The findings of our study indicate that explicit communication outperformed implicit communication in terms of legibility and trust. This suggests that explicit communication is the preferable choice for the investigated corridor-style scenarios in intralogistics. As implicit communication was described as lacking communication, it was possibly implemented too subtly or in the wrong way. Furthermore, the critique voiced about uncoordinated behavior might indicate that implicit motion requires more precise control systems. Perceived nonresponsiveness calls for designing systems that are more interactive, therefore probably requiring dynamically generated trajectories that require the robot’s ability to sense pedestrians and react accordingly.

For the explicit interface, the uncertainty of the meaning of the projection path’s green color supports a potential ambiguity between allocentric and egocentric messages that needs to be considered in explicit communication tools. The comments criticizing the unresponsiveness of the system uncover a need for designing the navigation and resulting projection to be dynamic. These findings call for further exploring implications and expectations associated with different communication methods.

In summary, our study revealed that implicit communication of the future trajectory was more challenging to interpret, while explicit communication had a risk of non-intended interpretation. Regarding usability metrics, we found that explicit communication led to higher satisfaction, inferred from the trust, and improved communication effectiveness, inferred from legibility. Notably, there was no significant difference in the participant’s efficiency, as deduced from their task completion time. Further comparing the two communication tools used here, one should note that the projection setup hardware comes with more direct cost per robot and uses a lot more power to run, possibly making it a less viable option for companies using AMRs.

5.2 Limitations

Both communication tools used in our study were not fully developed or optimized. Therefore, the comparison between explicit and implicit communication should be interpreted cautiously, as it primarily focuses on comparing trajectory floor projection with one implementation of driving behavior. Secondly, our study mainly focused on corridor-style interactions and did not involve open spaces. As a result, the findings cannot be extrapolated to scenarios involving open spaces. Other limitations include the presence of lag in the projection system, which was noticed by some participants (n = 10), and visibility issues with the floor projection due to poor lighting conditions (n = 6). Additionally, in some instances (n = 10 out of 192 trials), the trials were interrupted by manual emergency stops due to the robot being too close to participants. This resulted in evaluating the system of the robot and stop-operator rather than solely the robot itself. Furthermore, our participant pool of young individuals with primarily technical backgrounds may have influenced the results. Future studies could include participants with diverse age profiles and professional backgrounds more representative of the real worker population to obtain a more comprehensive understanding.

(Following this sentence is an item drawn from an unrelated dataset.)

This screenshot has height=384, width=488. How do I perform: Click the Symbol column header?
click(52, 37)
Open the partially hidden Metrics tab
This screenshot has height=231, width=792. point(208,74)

The way the duration of the interaction was measured was possibly not precise enough, differences in efficiency may otherwise have been significant. For a decision in an industrial application context, long-term learning effects are relevant, as workers will have frequent contact with AMRs in their daily work.

5.3 Outlook

Areas for future research include improving current and developing new communication tools and interaction strategies for human-robot interaction in intralogistics, as well as extending the study setup to open-space scenarios with autonomous navigation implemented. Furthermore, the entire system’s efficiency (human + robot) should be considered, not only the human’s.